Core genome will likely be around 1,000 SNPs, but it will depend on the lineage the reference belongs to and the aligned sample lineage. If both are from the same lineage you're likely to be less than 700 SNPs. When from different lineages SNP counts will obviously be higher in addition to the alignment error seen.

Pertaining to filtering individual SNPs...

vSNP is a tool developed for SNP analysis. It can be applied to different specie types but was originally developed for use with TB complex isolates. Code detail is here.

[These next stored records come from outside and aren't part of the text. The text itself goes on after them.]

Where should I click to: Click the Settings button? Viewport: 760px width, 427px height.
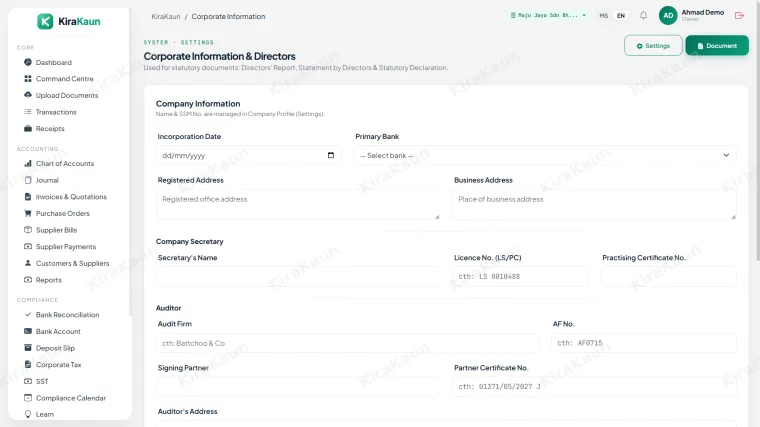point(653,46)
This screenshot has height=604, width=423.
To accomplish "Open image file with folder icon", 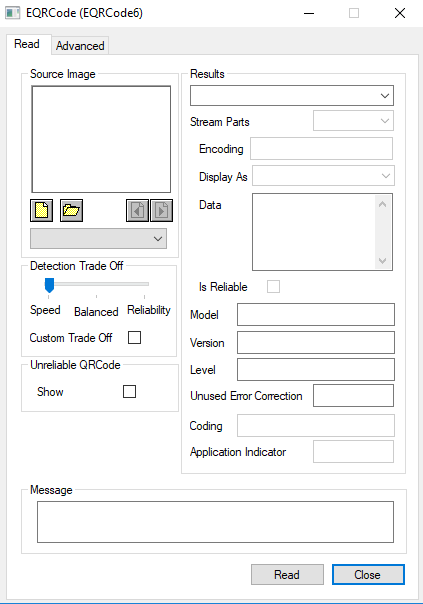I will coord(71,210).
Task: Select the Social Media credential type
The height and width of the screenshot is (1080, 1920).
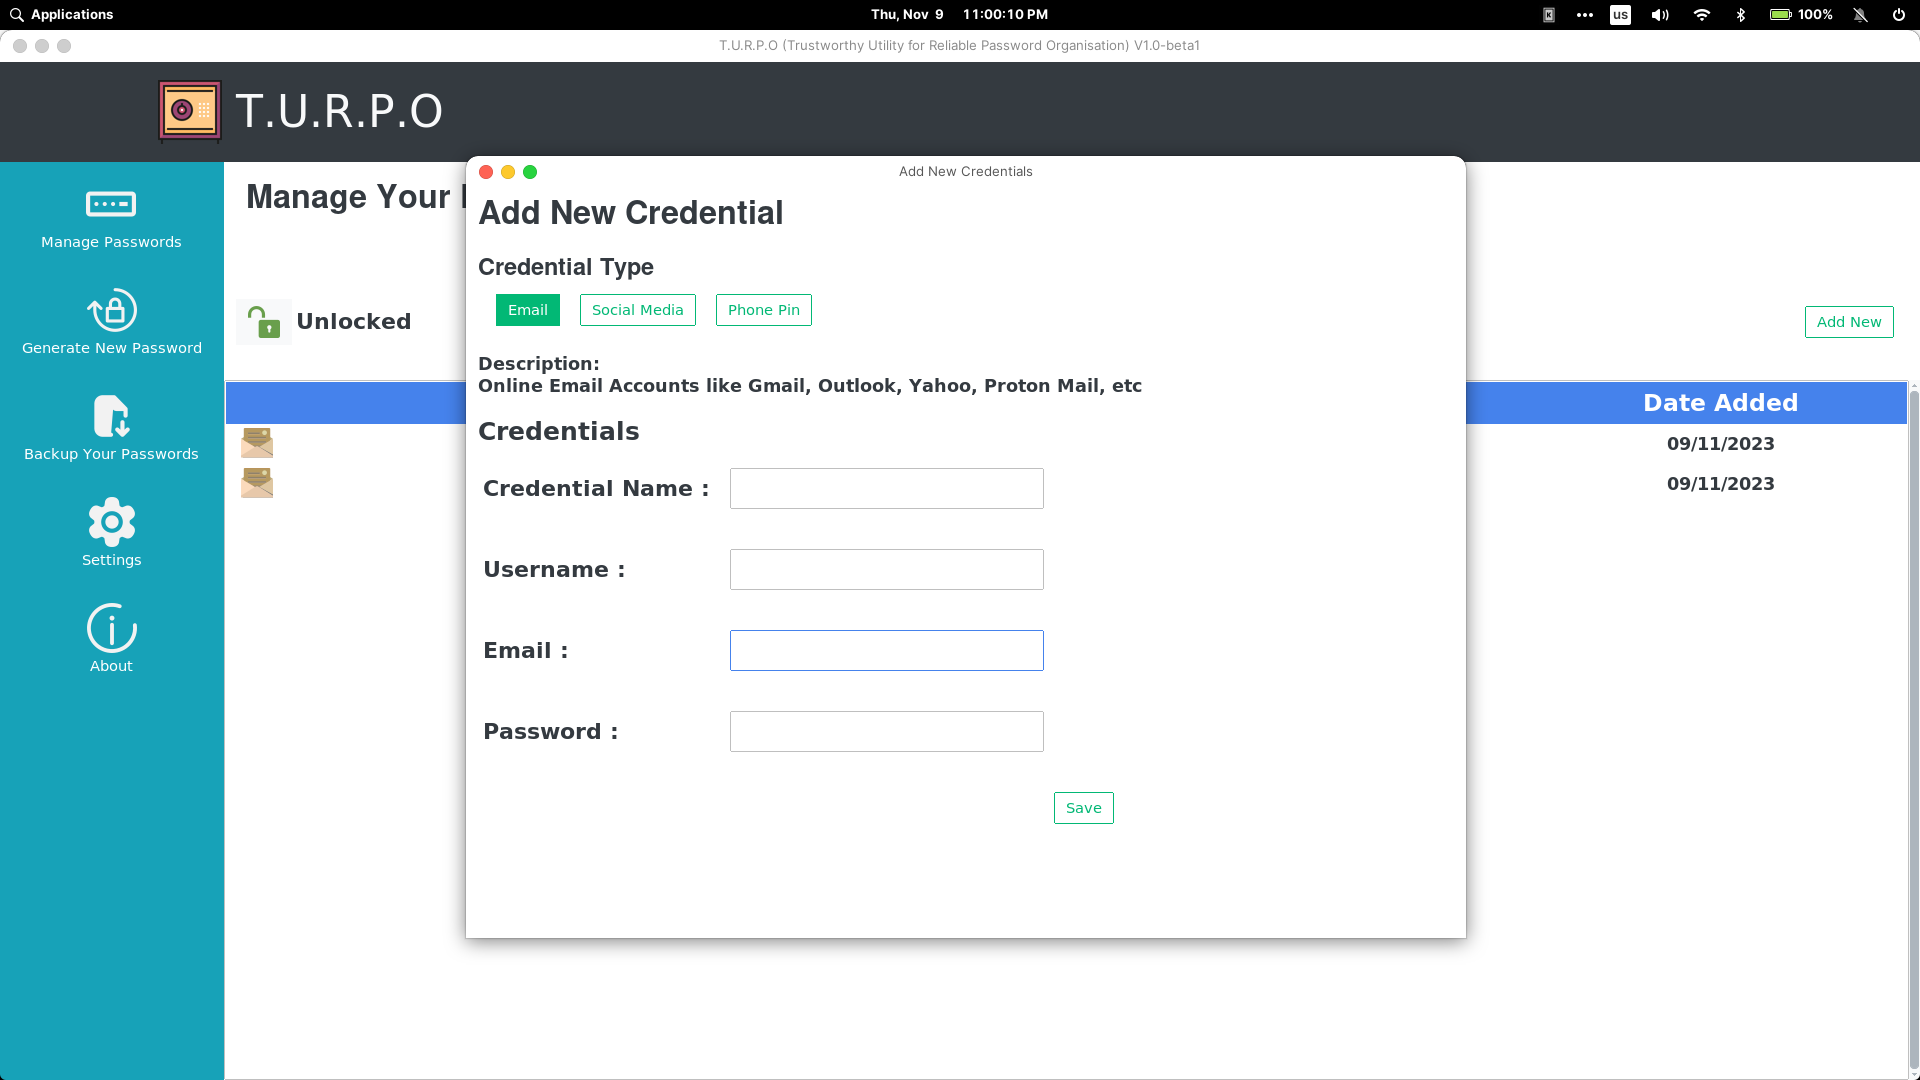Action: point(638,310)
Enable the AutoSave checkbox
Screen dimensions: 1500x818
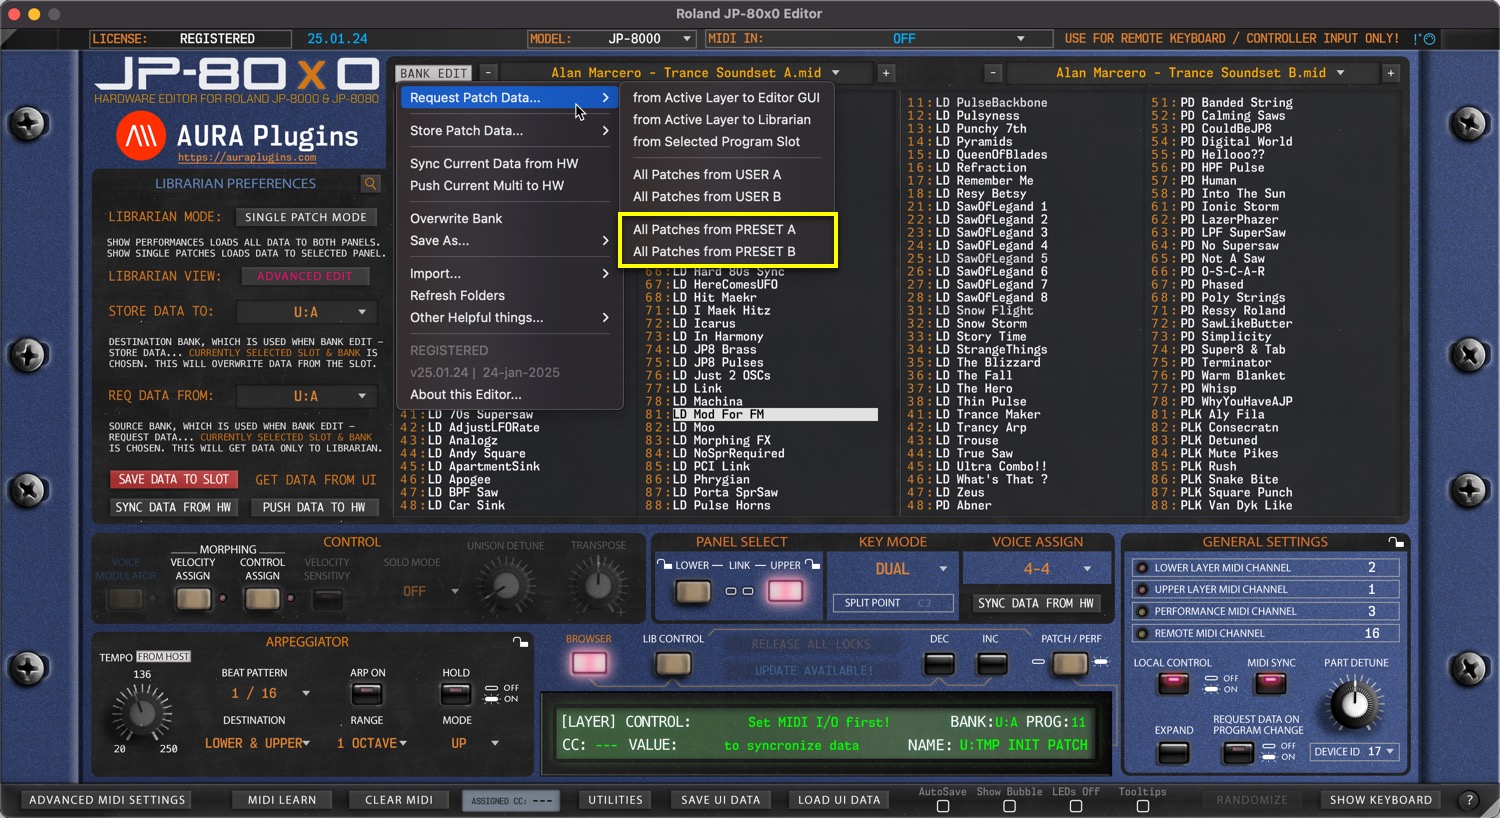[x=942, y=806]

vSNP is a 2-step process. First, generating VCF files. Second, using those VCF files to output SNP tables and trees. The goal of the script is to achieve a high resolution genotyping analysis that can be validated with minimal effort. Some steps are included to help achieve this such as reference selection, automatic grouping and position filtering.

Pseudocode:

For set of VCF files created from the same reference...

def find_positions()
    AC=2
    QUAL > 300 

For each found position...

def get_snps()
    AC=2 (solid call)
    QUAL > 50
        THEN --> SNP
    AC=1 (mix call)
    QUAL > 150
        THEN --> AMBIGIOUS
    AC=2
    QUAL >= 50
       THEN --> REF
    QUAL < 50
       THEN --> N
    ALT == "None"
       THEN --> -

First find all possible positions that could be informative in all samples/VCF files: find_positions(), then define each position to be included in the alignment: get_snps().

Then it can be convenient to filter consistently poor alignment regions such as PPE/PGRS.